Turkey deemed world's biggest prison for journalists by Reporter Without Borders
"With a total of 72 media personnel currently detained, of whom at least 42 journalists and four media assistants are being held in connection with their media work, Turkey is now the world's biggest prison for journalists - a sad paradox for a country that portrays itself as a regional democratic model," Reporters Without Borders said.
"The number of detained journalists is unprecedented since the end of military rule but is not surprising given the Turkish judicial system's structural problems - very repressive legislation with broad and vaguely-worded provisions that allow all kinds of excesses, and markedly paranoid judicial attitudes that prioritize security concerns to the detriment of the defence of rights and freedom of information.
"Most of the imprisoned journalists are representatives of Kurdish media, a situation that again underscores the fact that freedom of information in Turkey is inextricably linked with the search for a peaceful solution to the issue of its Kurdish minority.
"The Turkish authorities have apparently begun to appreciate the scale of the problem. The so-called 'third judicial reform package' (Law 6352 of July 2012) has led in recent months to the conditional release of about fifteen journalists, some of whom had been in prison for years. But their cases are only suspended and an even bigger number of journalists are still waiting to be released.
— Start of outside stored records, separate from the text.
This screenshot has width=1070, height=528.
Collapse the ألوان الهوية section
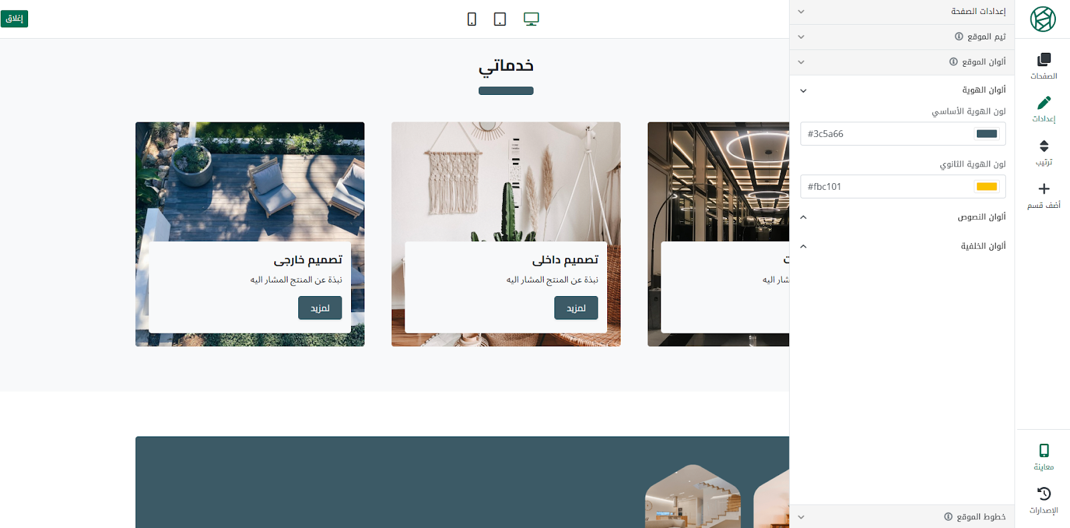(902, 90)
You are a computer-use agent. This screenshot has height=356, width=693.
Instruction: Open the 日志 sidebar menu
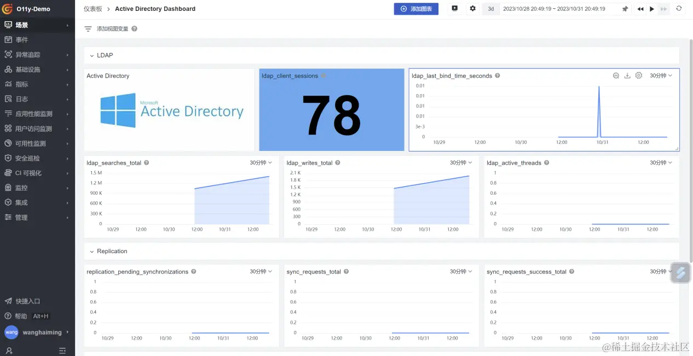point(37,99)
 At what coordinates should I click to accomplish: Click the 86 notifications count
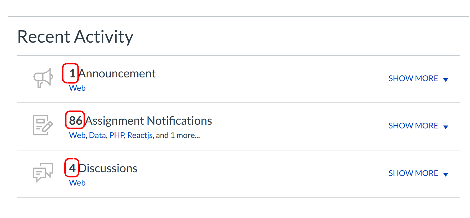click(75, 121)
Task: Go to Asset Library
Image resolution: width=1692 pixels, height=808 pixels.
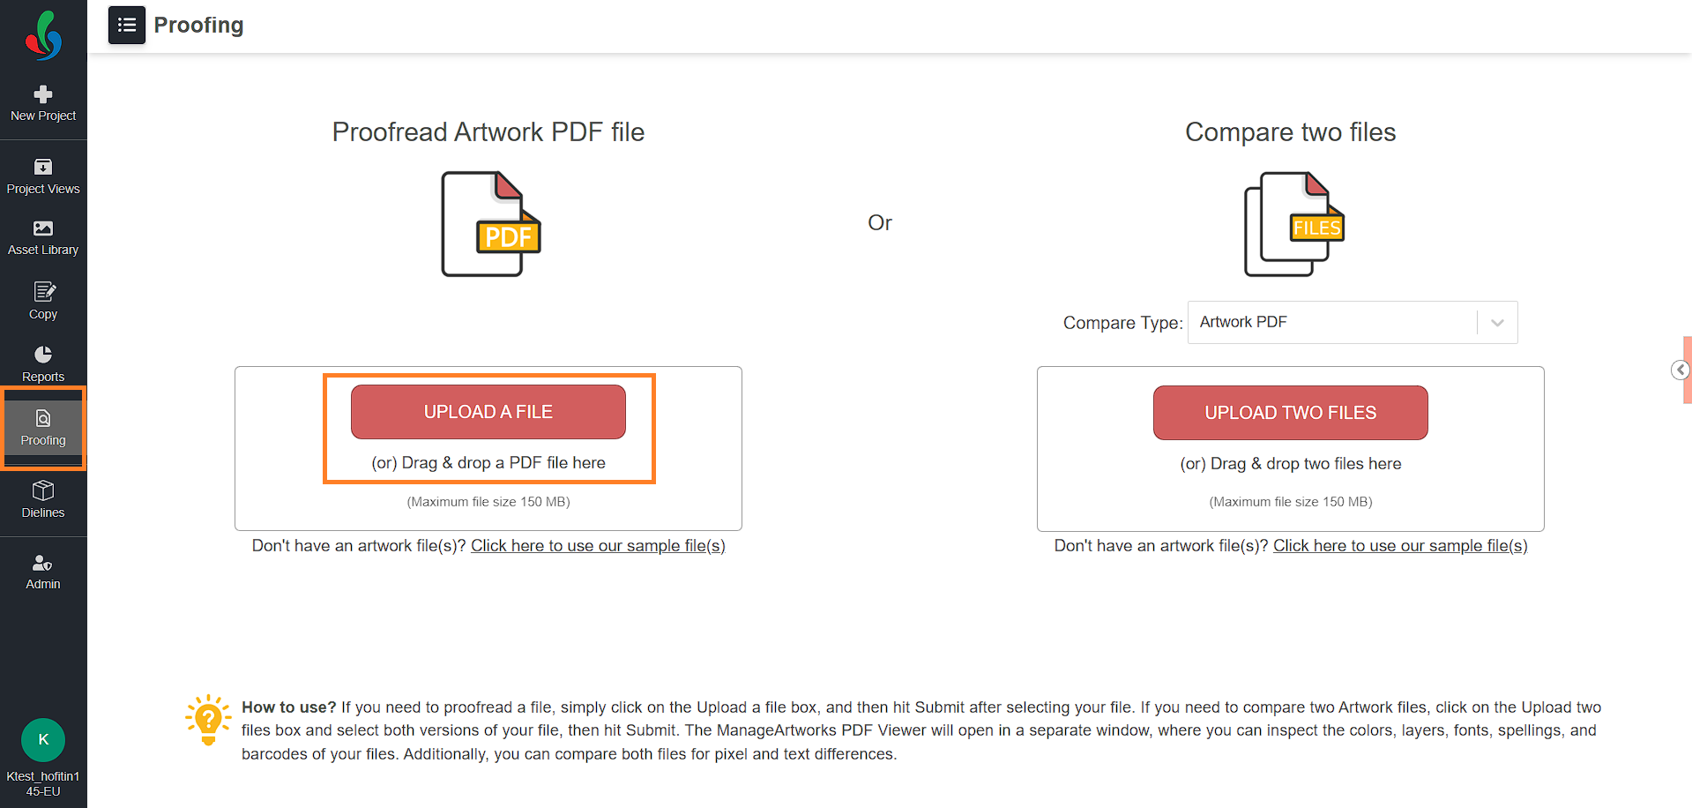Action: click(x=43, y=238)
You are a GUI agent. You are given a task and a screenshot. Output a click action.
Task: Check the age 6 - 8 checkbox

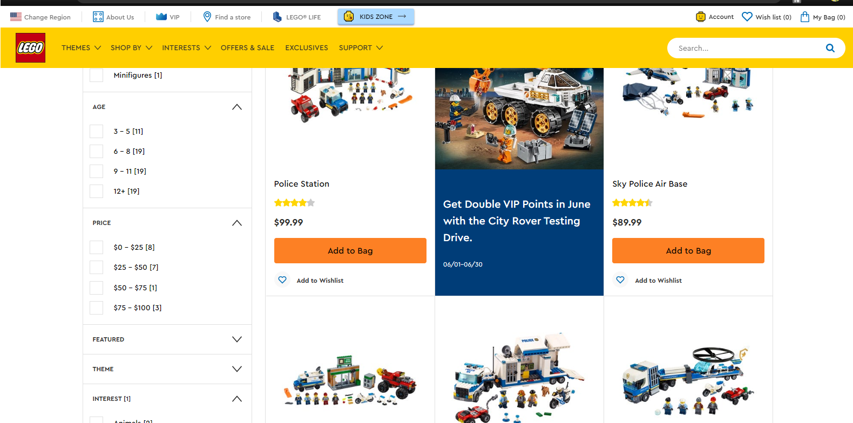96,151
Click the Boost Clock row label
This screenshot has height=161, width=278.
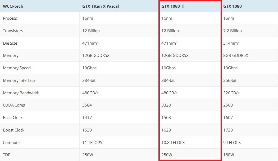14,130
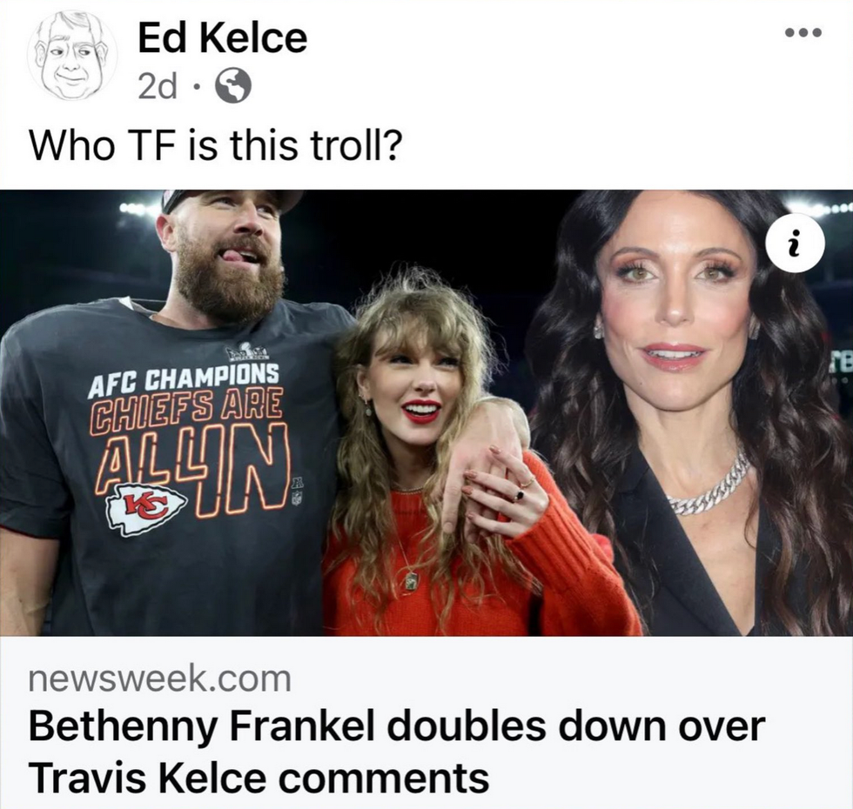Open the Ed Kelce profile name link

pyautogui.click(x=223, y=37)
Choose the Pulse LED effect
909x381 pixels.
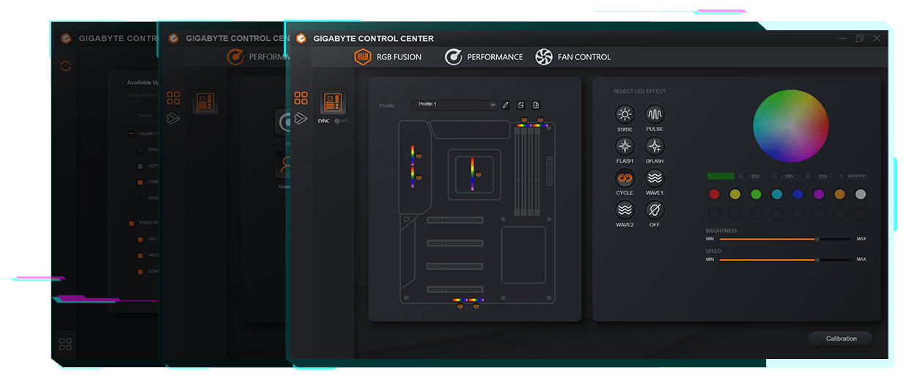(x=655, y=114)
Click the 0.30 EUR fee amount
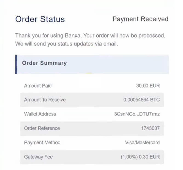Image resolution: width=183 pixels, height=170 pixels. click(150, 157)
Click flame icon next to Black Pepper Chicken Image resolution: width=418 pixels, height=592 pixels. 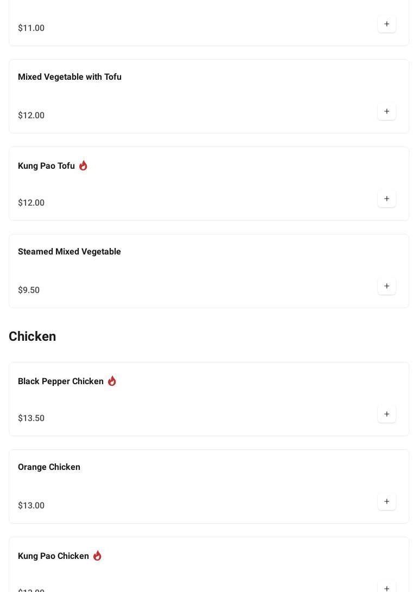[x=112, y=381]
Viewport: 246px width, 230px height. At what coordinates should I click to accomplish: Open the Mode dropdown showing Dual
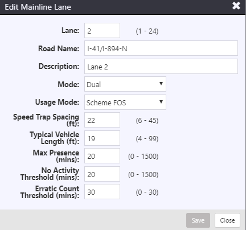(125, 84)
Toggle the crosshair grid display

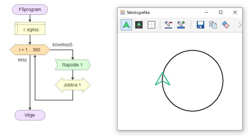[151, 25]
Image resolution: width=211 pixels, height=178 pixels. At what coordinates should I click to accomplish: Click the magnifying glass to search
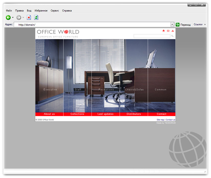tap(172, 36)
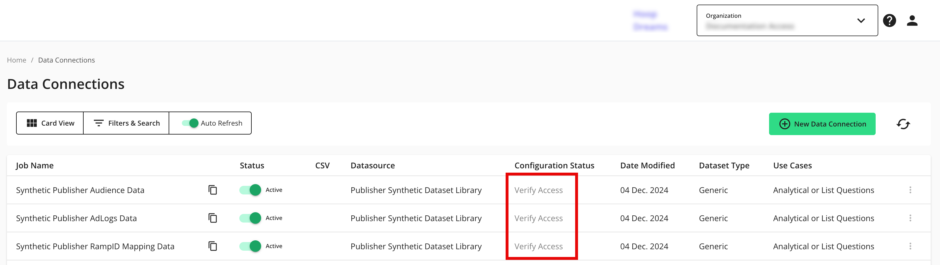This screenshot has height=265, width=940.
Task: Copy Synthetic Publisher RampID Mapping Data job ID
Action: (x=212, y=246)
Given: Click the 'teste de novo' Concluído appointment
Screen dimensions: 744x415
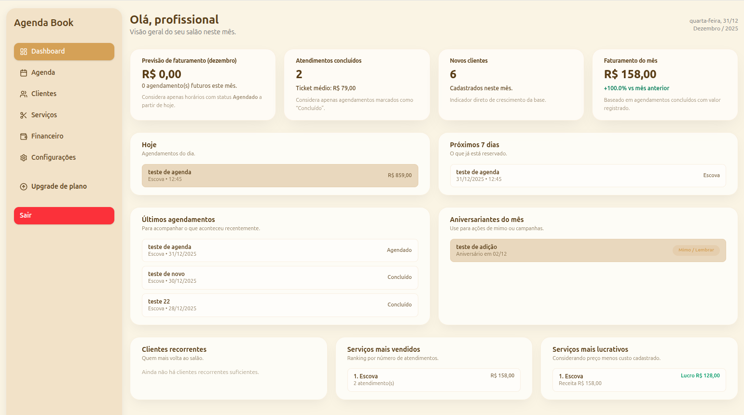Looking at the screenshot, I should [280, 277].
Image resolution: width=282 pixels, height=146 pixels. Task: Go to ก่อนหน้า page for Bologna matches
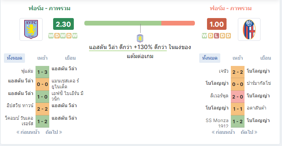(x=223, y=132)
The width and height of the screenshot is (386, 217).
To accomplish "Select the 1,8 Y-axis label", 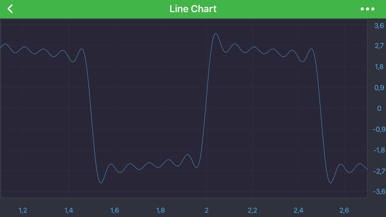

"Worse still, there has hardly been any let-up in the pace with which more journalists are being arrested, jailed and brought to trial. This was seen yet again last week, when Sadiye Eser, a journalist with the left-wing daily Evrensel, was arrested. According to our tally, at least 61 journalists have been arrested in 2012.
"Although Turkey's media landscape is extensive and diversified, critical and investigative journalism is often criminalized - a tendency that has been reinforced by a renewed increase in tension surrounding the Kurdish issue. Only a complete overhaul of the anti-terrorism law and the repeal of about 20 repressive articles in the criminal code will be able to address this.
"These legislative reforms will have to be accompanied by changes in judicial practices in line with the decisions of the European Court of Human Rights - meaning much less use of preventive detention, respect for the right to information on subjects of public interest, protection for journalists' sources and a more independent and transparent judicial system."